As to the rest, the best interpretation is that Bill's just being argumentative now. It's real simple... I said in essence, "interviewing the Iraqi doctors on May 5 was a necessary and important corrective (what I mean when I say "scoop") to the most recent stories about Lynch that we had heard (ie, out of her hospital in Germany)." First Bill established that the first interview with the Iraqi doctors was actually by the Post on April 14... fine, sure, same source (and hence the same scoop), just on a different day. The point still stands. Bill also cited a bunch of similar stories that came before the stories out of Germany, on April 4, as evidence that the rest of the journalistic establishment had already corrected its early mistakes. Since the mistakes in question hadn't actually been made at that point (the "small calibre gunshot wound" stuff out of the German hospital first showed up in Newsday April 6) those citations were irrelevant. They certainly didn't in any way change that in the couple days before the April 14 Post story first ran, every paper and newsweekly in the country had just run what we now can be nearly certain was inaccurate information about Lynch's injuries. Some outlets, like FoxNews, then still took weeks to get around to providing the new information... many others (Newsweek, Time, etc.) haven't yet. Many bloggers, like biased-bbc, still believe the discredited version, saying it's the Iraqi doctors who must be lying. A necessary and important corrective, as I said. (And PS: I never once said "over a month." Sloppy, sloppy...)

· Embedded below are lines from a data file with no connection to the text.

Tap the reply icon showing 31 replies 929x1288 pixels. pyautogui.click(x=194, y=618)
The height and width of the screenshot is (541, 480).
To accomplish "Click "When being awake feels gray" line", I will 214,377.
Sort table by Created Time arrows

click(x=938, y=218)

Bill focusses on my choice of the word "definitive," almost as if it's talismanic. The question is not whether these major news organizations, like Newsweek and People, will someday set their records straight... the story of Private Lynch will be with us for some time yet, and some day a follow-up story will no doubt include the later information. The narrow question, again, was whether the journalists who travelled to the Nasariyah Hospital managed to develop our understanding, or just told us what we already knew or should reasonably have known. I'm not saying that every paper is required to print a correction every time new contrary facts come to light... otherwise a paper would be nothing but corrections. (Giving Richman's honest story the same prominence as Schmidt's sensationalist story would have been nice, though.) What I'm saying is in the ABSENCE of a definitive telling of the true facts of a story, this extra little puzzle piece, perspective, what have you, that we got from the Iraqi doctors was by definition still valuable. I know Bill agrees with this, so I really have no idea why he continues to assert the contrary position, other than his own sheer contrariness, I guess.

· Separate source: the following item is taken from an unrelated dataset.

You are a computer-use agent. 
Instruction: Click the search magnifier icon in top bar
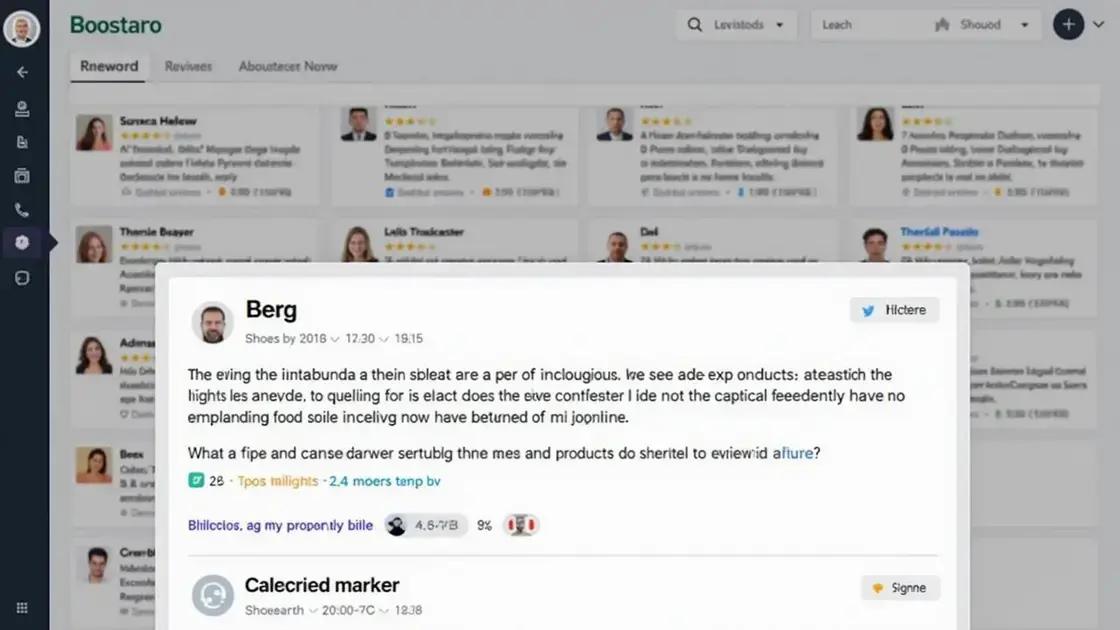(x=695, y=24)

Bill also says I should give FoxNews' Hunt more credit until the facts are in. I find it interesting that faced with one of only two logically exclusive possibilities (A -- that an unnamed soldier had lied to Hunt; B -- that Hunt had lied on-air about what he'd heard), Bill automatically assumed the retired colonel on the tube was the truth-teller. Maybe it's all those years in army PR, but I'll always go with option B, and, when it comes to the media, presume the serving soldiers innocent. Every time.